• Problems to work on:
1) In the post on metric spaces, explain why the chosen point $a$ belongs to $C$ in the "$\Leftarrow$" part of Proof 1.
2) In the post on metric spaces, which direction of statement 2 does the poster want pointers on proving?
3) Edit the post on metric spaces by copying it from the words "1) $A$ is open" through the words "choosing $M$ over $V$.", with "certain" replaced by "suitable".

Let $(M,d)$ be a metric space. Let $A\subseteq V\subseteq M$.

1) $A$ is open in $V \Leftrightarrow A = C\cap V$ (for a certain open $C$ in $M$)

2) $A$ is closed in $V \Leftrightarrow A = C\cap V$ (for a certain closed $C$ in $M$)

Questions:

  • Could someone check the proof?

  • 'for a certain open $C$ in $\color{Blue}{M}$.'

    Would this proof also work for a more specific choice of $C$? Like for a certain open $C$ in $\color{blue}{V}$. I don't really see the added value of choosing $M$ over $V$.

  • Could some give me some pointers on how to prove $2, \Rightarrow$?

Proof 1)

$\Leftarrow$: Choose $a\in A$.

$$\begin{array}{rl} & a \in A = C\cap V\\ \Rightarrow & a \in C\\ \Rightarrow & (\exists r > 0)(B_M(a,r)\subseteq C)\\ \Rightarrow & (\exists r > 0)(B_M(a,r)\cap V \subseteq C\cap V)\\ \Rightarrow & (\exists r> 0) (B_V(a,r)\subseteq A \end{array}$$

$\Rightarrow$: Choose $a\in A$.

• Material provided:
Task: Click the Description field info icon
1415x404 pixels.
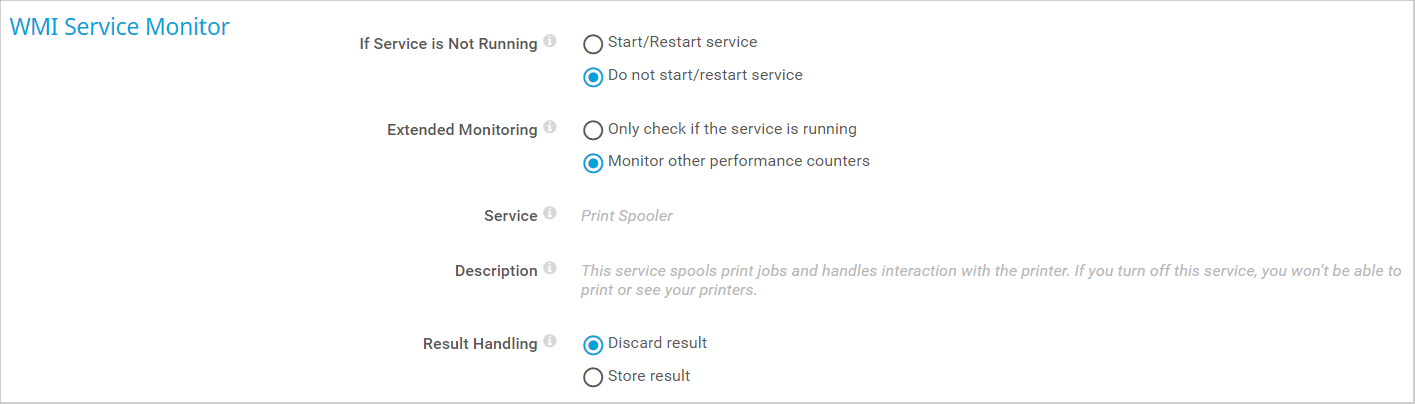Action: pos(550,270)
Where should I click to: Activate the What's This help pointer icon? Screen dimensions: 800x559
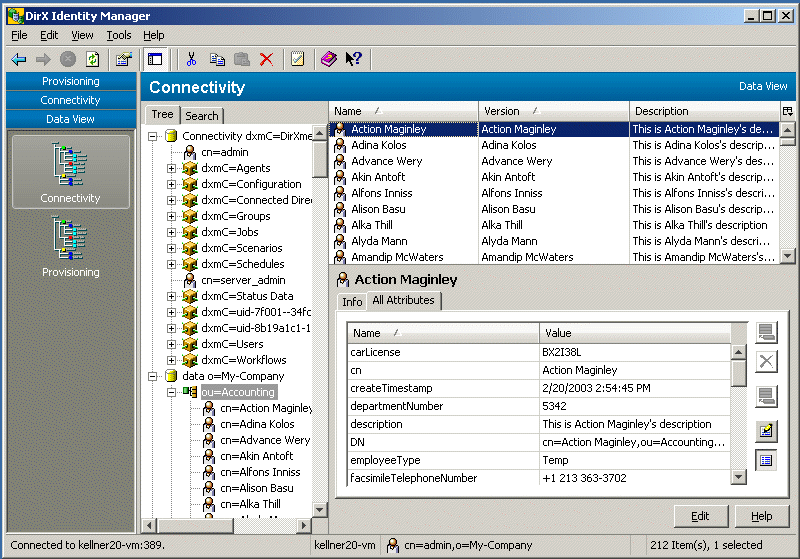point(353,59)
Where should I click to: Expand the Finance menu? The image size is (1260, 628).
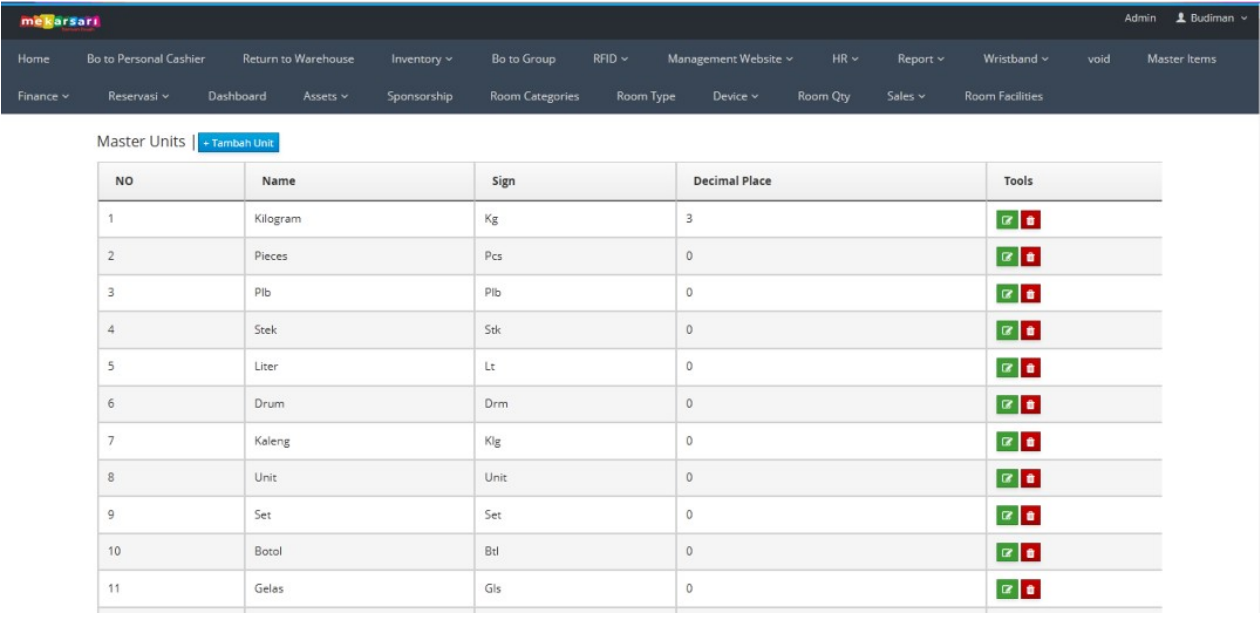(43, 96)
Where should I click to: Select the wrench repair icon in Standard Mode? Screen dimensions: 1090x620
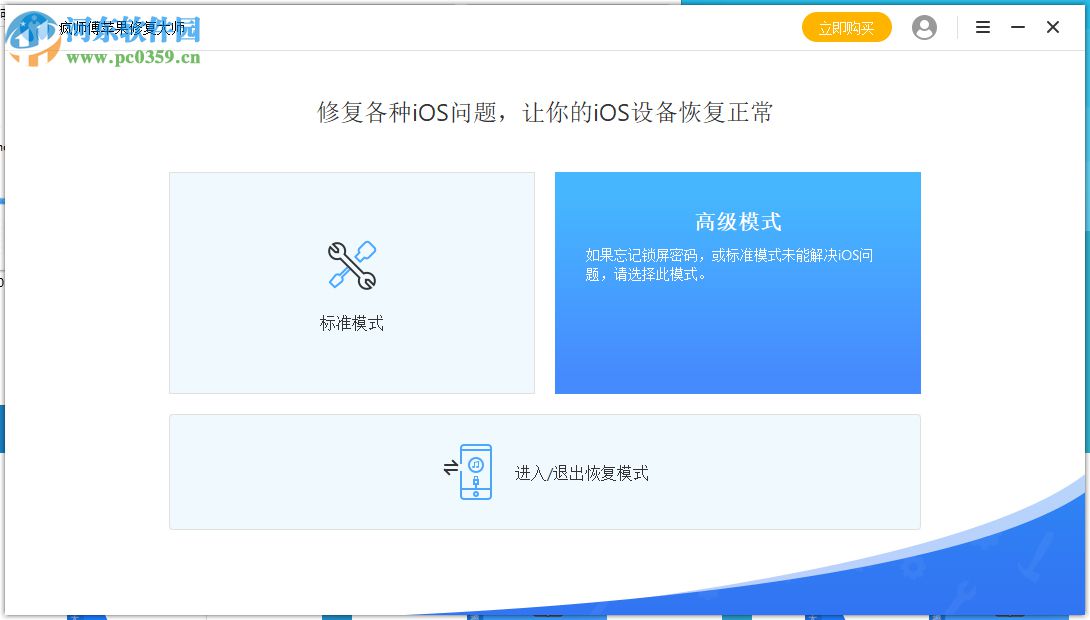click(352, 262)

• Task-by-task solutions:
1) The point $a$ is chosen in $A$, and $A = C\cap V$. So $a$ lies in $C$.

2) The "$\Rightarrow$" direction.

3)
1) $A$ is open in $V \Leftrightarrow A = C\cap V$ (for a suitable open $C$ in $M$)

2) $A$ is closed in $V \Leftrightarrow A = C\cap V$ (for a suitable closed $C$ in $M$)

Questions:

  • Could someone check the proof?

  • 'for a suitable open $C$ in $\color{Blue}{M}$.'

    Would this proof also work for a more specific choice of $C$? Like for a suitable open $C$ in $\color{blue}{V}$. I don't really see the added value of choosing $M$ over $V$.